#### TEXTABSCHNITT
^^^^^^^^^^^^^^^^
Ein würdiges Ziel für Ihren Protagonisten

Einer der wichtigsten Punkte beim Planen und Schreiben eines Romans ist, dem Protagonisten ein würdiges Ziel und eine ausreichende Motivation zu verpassen. Mit diesen beiden Punkten steht und fällt nicht nur die Glaubwürdigkeit des Romans, sondern auch die Akzeptanz beim Leser.

Im ersten Akt des Romans legen wir das Fundament für die Handlung, auf dem alles andere aufbaut. Genau wie man ein Haus bekanntlich nicht auf Sand bauen sollte, muss auch bei einem Roman das Fundament bombenfest sein, damit es die Handlung tragen kann.

Das gilt unabhängig davon, ob Sie Ihren Roman vor dem Schreiben komplett durchplanen oder ob Sie sich mit minimaler Planung kopfüber ins Schreibabenteuer stürzen.
^^^^^^^^^^^^^^^^
#### KURZE AUFGABE 1
Geben Sie im Text über das Ziel des Protagonisten die Stelle von „Im ersten Akt“ bis „ins Schreibabenteuer stürzen.“ wortgetreu wieder.
#### KURZE AUFGABE 2
Erklären Sie anhand des Textes über das Ziel des Protagonisten, warum das Fundament im ersten Akt eines Romans bombenfest sein muss.
#### KURZE AUFGABE 3
Setzen Sie den Text über das Ziel des Protagonisten im Anschluss an seinen letzten Satz fort.
^^^^^^^^^^^^^^^^
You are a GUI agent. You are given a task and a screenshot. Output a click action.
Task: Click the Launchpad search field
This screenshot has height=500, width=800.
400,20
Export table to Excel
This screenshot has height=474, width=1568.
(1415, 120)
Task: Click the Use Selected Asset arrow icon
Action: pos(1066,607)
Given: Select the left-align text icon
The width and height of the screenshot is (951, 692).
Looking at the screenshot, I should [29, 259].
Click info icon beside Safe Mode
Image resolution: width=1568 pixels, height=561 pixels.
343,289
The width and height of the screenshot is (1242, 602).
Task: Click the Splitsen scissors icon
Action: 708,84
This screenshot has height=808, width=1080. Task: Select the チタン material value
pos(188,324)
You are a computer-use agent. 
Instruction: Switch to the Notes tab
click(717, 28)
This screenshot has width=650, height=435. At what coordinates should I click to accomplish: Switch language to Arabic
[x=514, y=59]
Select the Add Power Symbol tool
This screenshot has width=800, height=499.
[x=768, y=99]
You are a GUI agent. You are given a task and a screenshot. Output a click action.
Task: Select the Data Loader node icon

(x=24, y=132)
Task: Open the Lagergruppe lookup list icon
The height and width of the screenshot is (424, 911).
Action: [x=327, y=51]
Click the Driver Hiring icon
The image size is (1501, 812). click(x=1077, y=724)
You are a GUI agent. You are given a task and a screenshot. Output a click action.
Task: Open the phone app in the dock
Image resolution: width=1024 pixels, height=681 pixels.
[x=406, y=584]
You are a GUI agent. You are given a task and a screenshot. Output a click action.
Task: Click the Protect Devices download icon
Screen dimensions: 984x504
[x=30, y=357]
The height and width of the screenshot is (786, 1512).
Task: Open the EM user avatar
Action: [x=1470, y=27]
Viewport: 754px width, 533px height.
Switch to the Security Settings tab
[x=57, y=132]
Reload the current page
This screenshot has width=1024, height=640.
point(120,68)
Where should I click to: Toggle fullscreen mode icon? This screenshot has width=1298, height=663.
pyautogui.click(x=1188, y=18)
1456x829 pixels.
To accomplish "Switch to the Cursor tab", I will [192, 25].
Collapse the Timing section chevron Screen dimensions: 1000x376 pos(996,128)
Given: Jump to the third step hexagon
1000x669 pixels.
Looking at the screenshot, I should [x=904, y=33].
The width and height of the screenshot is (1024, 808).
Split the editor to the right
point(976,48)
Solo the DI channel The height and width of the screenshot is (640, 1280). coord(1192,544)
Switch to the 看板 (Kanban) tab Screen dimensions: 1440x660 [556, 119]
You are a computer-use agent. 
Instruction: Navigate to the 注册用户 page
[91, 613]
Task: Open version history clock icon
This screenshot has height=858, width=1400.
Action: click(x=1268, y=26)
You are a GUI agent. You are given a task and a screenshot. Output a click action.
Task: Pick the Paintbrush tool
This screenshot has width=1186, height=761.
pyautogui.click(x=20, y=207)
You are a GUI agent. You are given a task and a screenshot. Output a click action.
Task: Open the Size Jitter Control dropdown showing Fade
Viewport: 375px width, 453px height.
^^^^^^^^^^^^^^^^
#### ERWARTETE ANTWORT 1
Im ersten Akt des Romans legen wir das Fundament für die Handlung, auf dem alles andere aufbaut. Genau wie man ein Haus bekanntlich nicht auf Sand bauen sollte, muss auch bei einem Roman das Fundament bombenfest sein, damit es die Handlung tragen kann.

Das gilt unabhängig davon, ob Sie Ihren Roman vor dem Schreiben komplett durchplanen oder ob Sie sich mit minimaler Planung kopfüber ins Schreibabenteuer stürzen.

#### ERWARTETE ANTWORT 2
Im ersten Akt wird das Fundament gelegt, auf dem die gesamte Handlung aufbaut. Es muss bombenfest sein, damit es die Handlung tragen kann, so wie man ein Haus nicht auf Sand bauen sollte.

#### ERWARTETE ANTWORT 3
Wenn Sie nicht gerade „literarische“ Romane schreiben (für manche Autoren eine Ausrede, um auf eine spannende oder auch nur stringente Handlung zu verzichten), sondern den Leser mit einer spannenden Handlung bei der Stange halten wollen, gibt es ein paar Fragen, die Sie zumindest für sich selbst beantworten sollten, bevor Sie auch nur „Kapitel 1“ über die erste Seite schreiben.

1. Was will Ihr Held mehr als alles andere im Laufe dieses Romans erreichen?

Natürlich hat Ihr Held im Laufe der Handlung mehrere Ziele, oft sogar eine ziemlich lange Liste von größeren Zielen über die Ziele aus Nebenhandlungssträngen bis hin zu den ‚Mini-Zielen‘, die er in einer einzelnen Szene erreichen will.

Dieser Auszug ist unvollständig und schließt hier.